In today's market, there continue to be distressed sales that are either short sales or foreclosures.  First we will discussforeclosures.  In Cincinnati, foreclosures make up a relatively small portion of the inventory in some areas and a large portion of the sales in others.  The stressed areas were often areas with significant subprime mortgages. We expect that will continue to be the case for several more years.

What exactly is a foreclosure?  

Foreclosures occur when a home owner cannot or does not make mortgage payments, until they default per the terms of their mortgage note.  Actually, you are in default if you miss only one payment, but the lender will try to work with you, if they are contacted.  The appointed trustee will force the property to be sold at auction on the courthouse "steps."  Typically, the lender then places a minimum bid on the property equal to the amount still owed on the delinquent mortgage.  If they are the high bidder they then become the owner.  This is where the term REO came from (Real Estate Owned).

The lender's stategy will then either negotiate with Fannie Mae or FHA to take over selling the home.  Sometimes they keep the property and sell it themselves.  When the property owner had an FHA loan, it will be called a HUD home.

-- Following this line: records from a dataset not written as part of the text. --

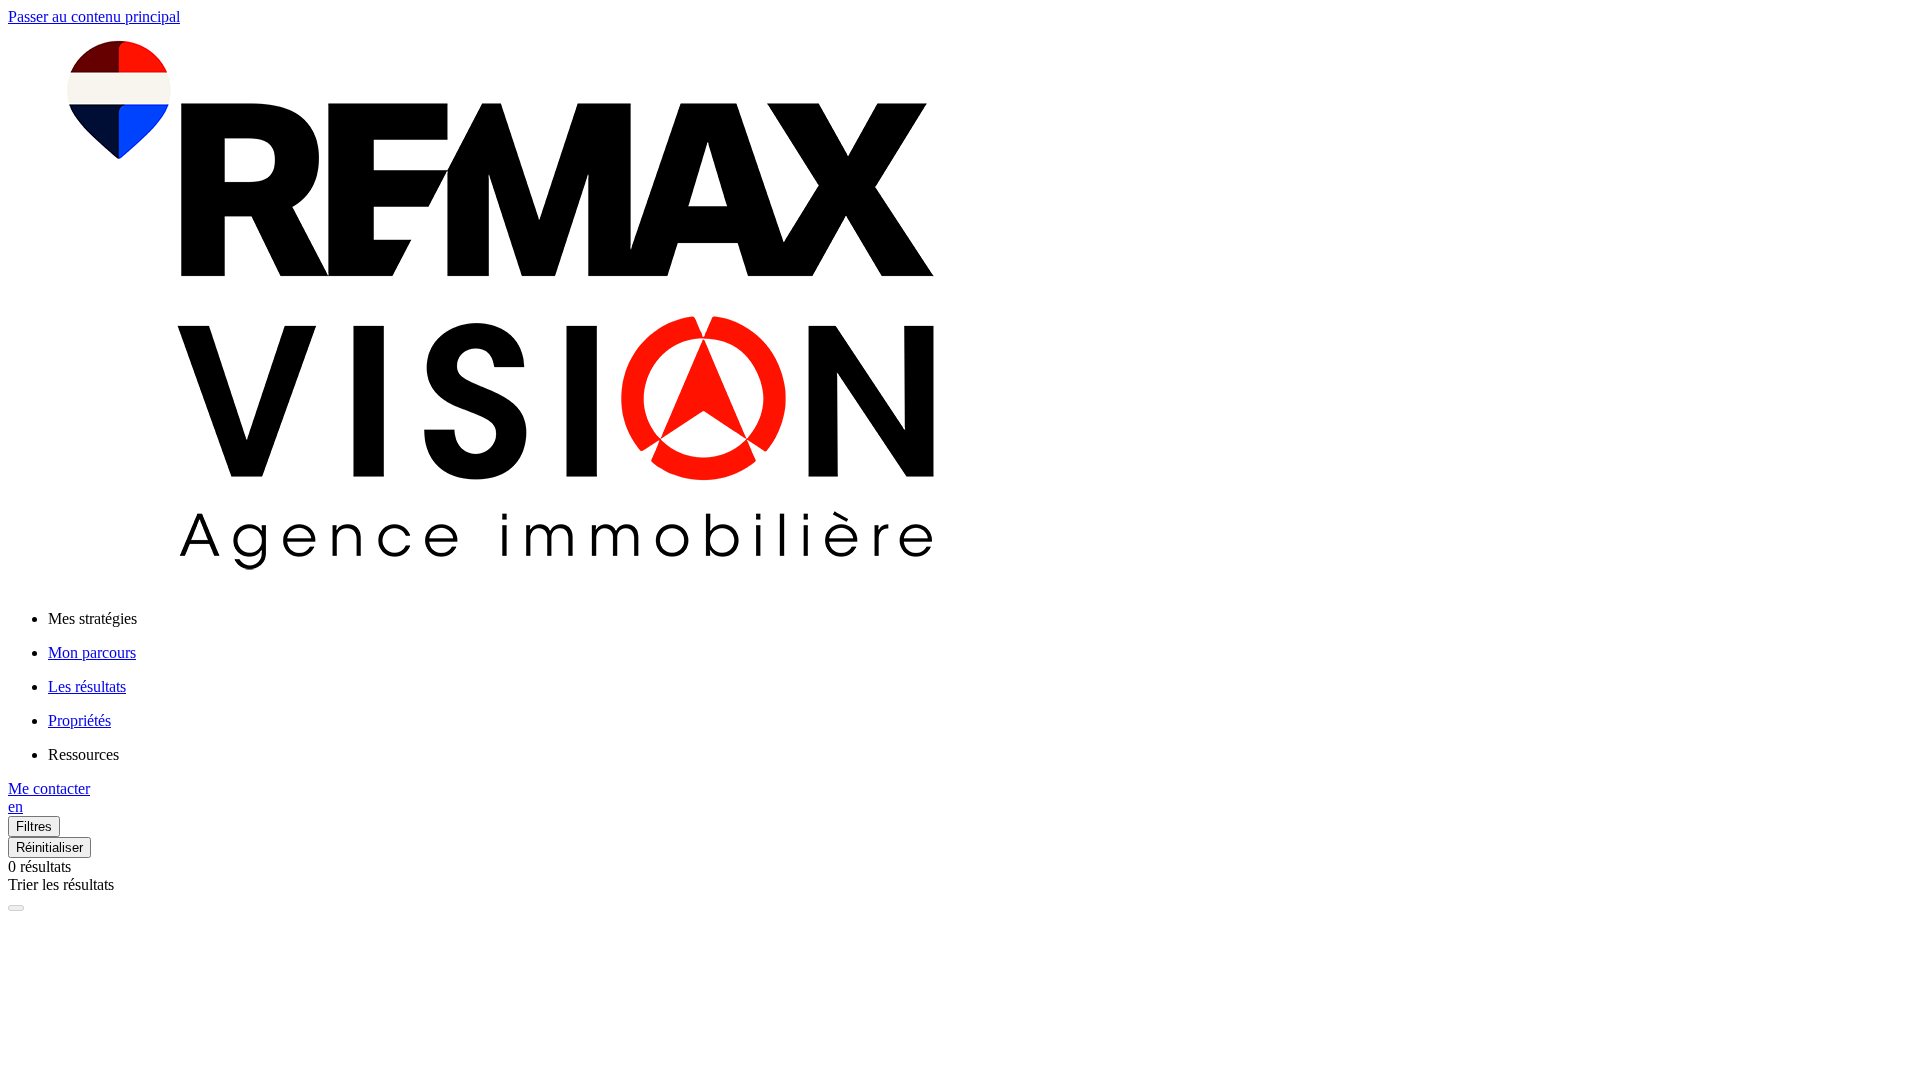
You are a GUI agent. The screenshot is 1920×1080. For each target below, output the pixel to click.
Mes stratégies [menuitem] (92, 618)
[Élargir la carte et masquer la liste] (16, 908)
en (15, 806)
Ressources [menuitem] (83, 754)
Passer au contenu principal (94, 16)
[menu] (980, 619)
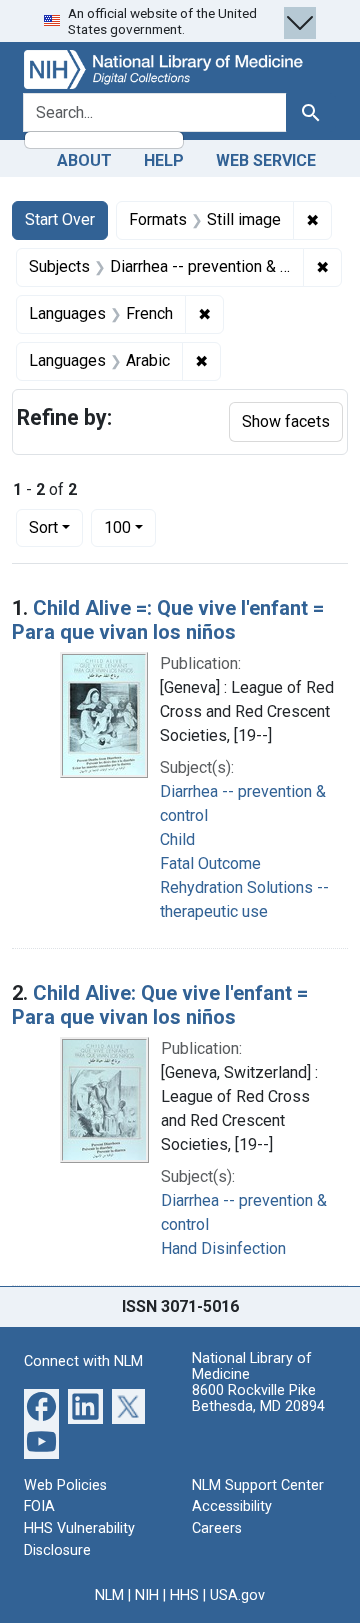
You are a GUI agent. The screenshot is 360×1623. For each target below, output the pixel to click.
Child (177, 839)
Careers (217, 1528)
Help (164, 160)
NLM (109, 1595)
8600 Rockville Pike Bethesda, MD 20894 (258, 1398)
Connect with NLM (83, 1361)
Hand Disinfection (223, 1248)
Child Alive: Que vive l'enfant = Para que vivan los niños (160, 1005)
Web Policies (65, 1485)
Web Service (266, 160)
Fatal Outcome (210, 863)
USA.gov (237, 1595)
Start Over (60, 219)
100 (130, 527)
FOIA (39, 1506)
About (84, 160)
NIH (147, 1595)
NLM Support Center (258, 1485)
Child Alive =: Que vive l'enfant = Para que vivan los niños (168, 620)
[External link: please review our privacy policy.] (41, 1405)
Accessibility (232, 1506)
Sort (43, 527)
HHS (184, 1595)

So, now, the seller is actually the bank or asset manager and the process is different.  Occasionally, foreclosures do not take much longer to close than a transaction with a normal individual seller.  Every bank will have a different process, so bidding and the paperwork process vary dramatically.  With HUD homes, the bidding process is straightforward and easy to understand, though there is also a lot of paperwork.

Why would you want to buy a Foreclosure?

  • HUD may allow you to roll some of the costs of repairs into the loan.
  • Sometimes homes are priced below market value, but recognize that they often, but not always, need extensive repairs and upgrades.
  • Occasionally lenders offer incentives, such as HUD's $100 Down Program

Are there Disadvantages to buying a Foreclosure?

  • It may take longer to close a sale...longer to do inspections because utilities need to be turned on, longer to get all paperwork and title work to be completed.  Because of the lender's beauracracy, each step takes longer.
  • Buyers must rely of the home inspection.  The lender will not make the typical seller disclosure.
  • Often the lender's contract required that you pay extra if you cannot close on time, so be sure your lender can get the job done!
  • Lenders will not make repairs to the property.  However, this can create a difficult situation if the lender requires a termite treatment or structural repairs be done.
  • The lender's contract addendums often supersede the local real estate contract.
  • It is often extremely difficult to get financing on homes that need extensive repairs.  (Check into 203 loans for these)

If you are hoping to purchase a foreclosure, you need to start looking quickly if you plan to take advantage of the tax credits offered by the government.  You will need to have your contract in place by April 30th and closed by June 30, 2010.